充電能力は22kWと低い。急速充電器にも対応可能だが、ゴミ収集車は回収を終えると翌日まで車庫で保管されることが通常なため、高価な装備は必要ない。
キャビン内部も入念にアップサイクルされる。シートは新しいクロスで張り替えられ、明るいイエローのシートベルトへ交換される。冬場に備えて、エアコンより効果的に温まれるという理由から、シートヒーターも備わる。
ダッシュボードには、10.0インチのモニターが2面追加される。1つは車両周辺の映像を確認するカメラ用。もう1つは、アップル・カープレイに対応したインフォテインメント・システム用だ。
運転環境も見直され、主要な操作系の殆どが運転席側に移動。ステアリングホイールから手を伸ばすだけで、触れられるようになっている。リアカメラとセンサーが追加され、後方を監視する負担も減らされている。

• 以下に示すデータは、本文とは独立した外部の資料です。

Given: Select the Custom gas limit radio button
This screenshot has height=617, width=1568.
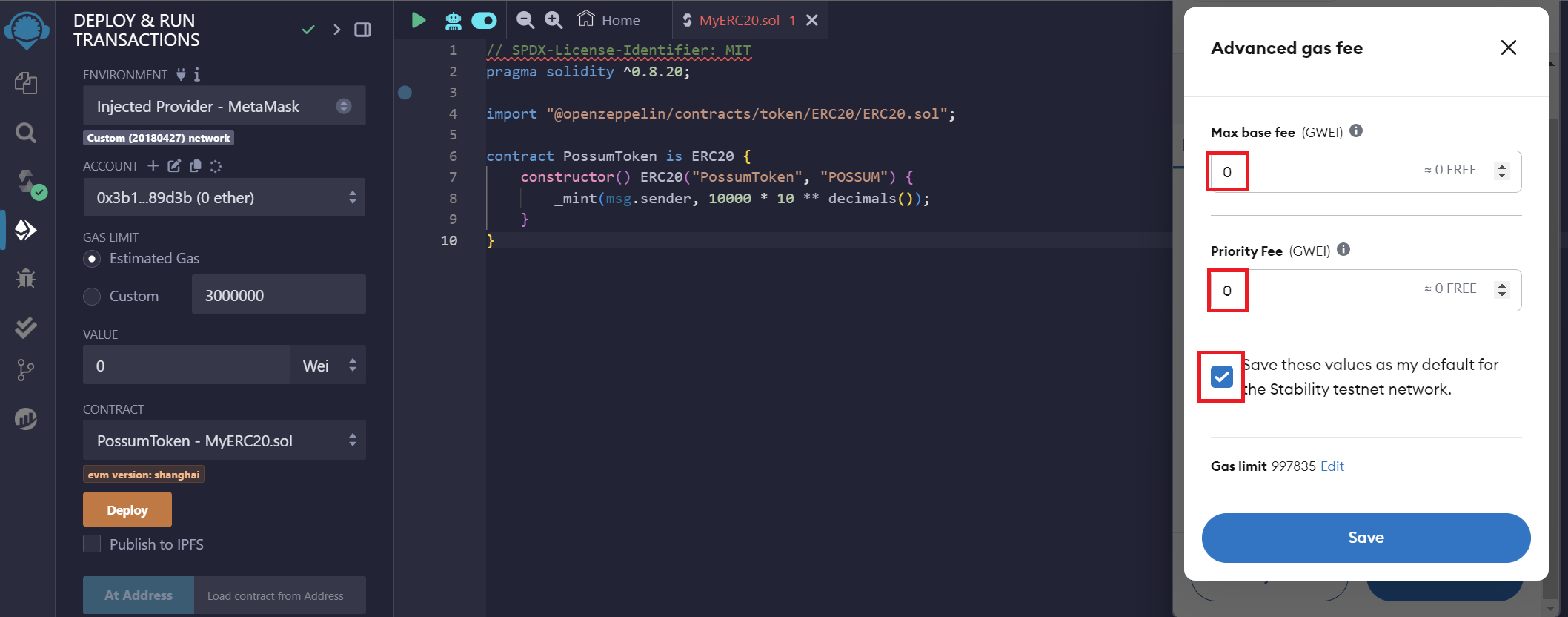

カップホルダーは、通常のエコニックには2つしか備わらないが、5つへ増やされる。仮に4名体制でのチームが組まれても、飲み物の置き場には困らない。
エアコンの操作パネルも新しくなり、ボタン類も強化される。ゴミを収集するスタッフが、ダッシュボードへ足を載せることを考慮して。
ほぼ無音で走るゴミ収集車は非現実的
サイドミラーは、カメラとモニターのシステムへ交換。狭い市街地を走ることが多いゴミ収集車の場合、ボディから大きくはみ出したミラーは、接触事故の原因になりやすい。
ゴミを溜めるコンパクターは、圧縮ブレードなどがアップグレードされる。配線用のワイヤーは、ネズミに噛み切られにくい強化品を採用しているそうだ。

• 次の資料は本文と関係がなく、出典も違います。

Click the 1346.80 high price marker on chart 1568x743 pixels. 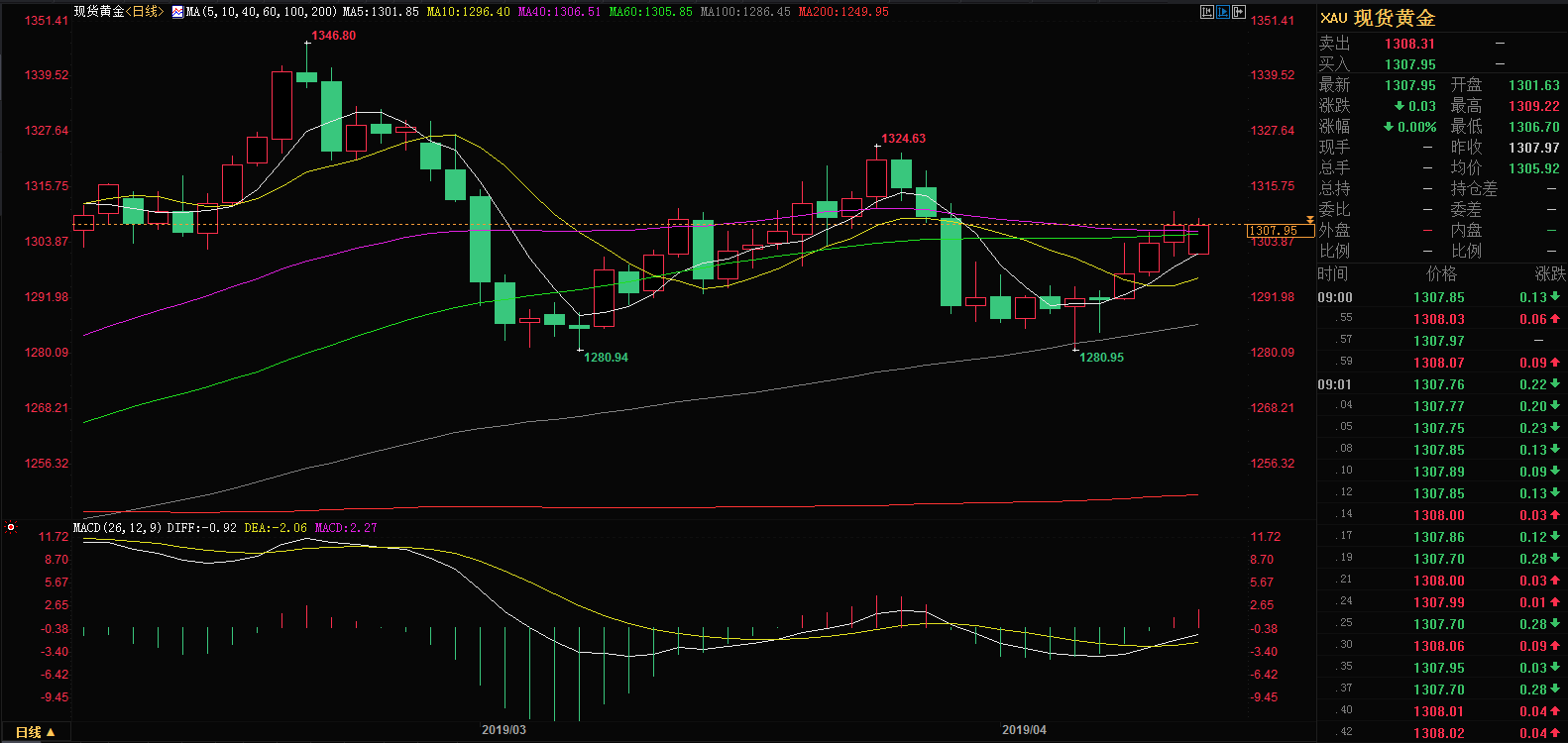click(333, 36)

大型トラックということで、今回は助手席への同乗。BEVが静かだというのは当たり前になっているかもしれないが、ゴミ収集車がほぼ無音で走るという体験は、かなり非現実的だった。
ルナズのワークショップを出ると、フェンスで仕切られたシルバーストーン・サーキット横の道へ出る。普段は大型トラックに乗ることのない筆者だが、想像以上に快適なことへ驚く。パワートレインはスムーズで、かなり加速も鋭い。
サーキットでは新しいF1マシンがテスト走行中で、数名のファンが熱心にカメラを向けていた。われわれの接近に気が付き振り返ると、エンジン音のしないゴミ収集車を、不思議そうに眺めていた。
大人4名が乗っても、キャビンは窮屈に感じられない。フロントガラスが大きく、見晴らしが良い。ベースは7年前のエコニックだが、遥かに新しいトラックのように感じる。
ルナズの開発者は、回収作業をシミュレーションするため、ゴミの収集ボックスをこの付近の路上に並べて検証しているという。今回は短時間の同乗にすぎず、現場で問題なく活躍できるのか判断は難しいものの、完成度は間違いなく高いと感じた。
2023年後半に実際の収集ルートで検証開始
2023年後半には、ルナズの電動ゴミ収集車は実際の収集ルートで検証をスタートさせる予定。現在は、それに向けた最終テストへ力が注がれている。廃棄物処理業者との協議が始まっており、入札へ向けた準備も進んでいるとのこと。
同社の創業者、デイビッド・ローレンツ氏は、新しい電動トラックより安く仕上がり、新たに7年間の保証を付帯できると説明する。さらにその7年後には、再びアップサイクルを加え、もう一度路上で活躍することも可能だという。
加えて、ルナズの取り組みで注目するべきは、電動化の作業を他の拠点でも可能なように、フォーマット化しようとしていること。世界中へアップサイクルされたトラックを輸出するのではなく、主要な市場の近くへ拠点工場を構えたいと考えている。
彼らの取り組みの成果は、最終的にどれだけ多くの電動ゴミ収集車が街角を走ることになるのか、あるいは多くの電動トラックが走り出すかで判断される。それが見えてくるのは、まだ数年は先になる。
しかし、ルナズの取り組みに感銘を受けたことは間違いない。この努力が、無駄になるとは考えられない。